But, that happened, and it was a great time! You can listen to the episode here, here, here, or here!
I wasn’t on my A-game the whole time unfortunately, I had some mic trouble for about the first 20 minutes, along with some other distractions on my end that kept me from focusing early on, but luckily I had team member @ashweather to support me and help me out.
If you can bear with the rocky start, there’s a lot of good insight into the design of Eureka: Investigative Urban Fantasy in this podcast, and a lot of it goes into stuff that we haven’t really covered on this blog, especially the themes.
We talk about the realistic and simulationist nature of Eureka and how this serves its gameplay and themes, we talk about how it takes inspiration from John Woo films such as Hard Boiled, its pretty unique approach to the concept of HP, how it approaches and flips the concept of "winning", and its deeply character-driven nature.

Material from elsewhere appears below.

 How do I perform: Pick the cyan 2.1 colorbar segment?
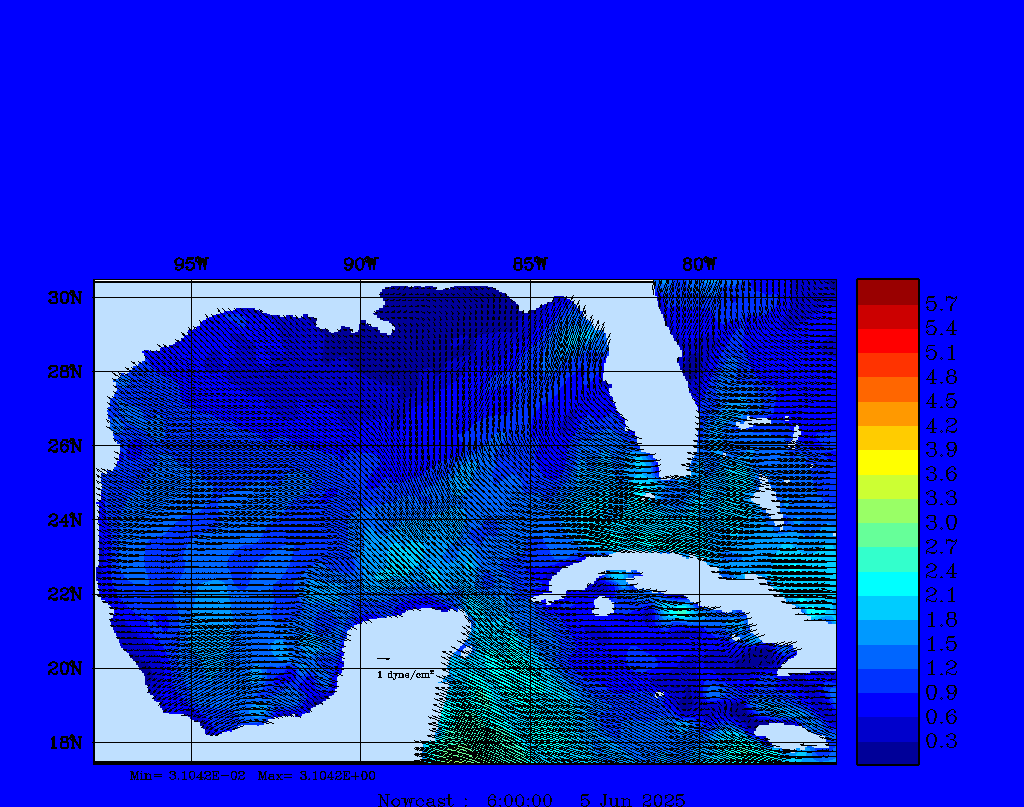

Of course we also talk about Eureka's unique and awesome rules for investigative gameplay, and how it improves upon games that did investigative gameplay before it. How it trusts the players' intellect, but also won't leave them totally twisting in the wind after a bad roll or two!
My favorite thing we talked about, near the end of the show, was Eureka’s approach to monsters, disability, and its sympathy towards “bad people.” I’m actually going to be writing a whole essay on this topic hopefully before the Kickstarter ends on May 10th, but you can get a really good gist of it just from listening to this episode of the podcast.
Oh and on that subject, the hosts, two veteran Vampire: The Masquerade players, said in the show that in many ways, Eureka does vampires better than VTM. Like, wow, that’s high praise..
Here’s a reminder also that Eureka: Investigative Urban Fantasy is kickstarting from right now until May 10th, 2024. Back it and get yourself a copy plus custom artwork or the chance to get your blood sucked by vampires as an entry on the random victim tables for playable monster PCs! With every stretch goal we meet, the game gets better and better. Tons of beautiful new artwork, new options for gameplay, and even two entirely new playable Monsters could be added to the book, so visit the Kickstarter and secure your copy today!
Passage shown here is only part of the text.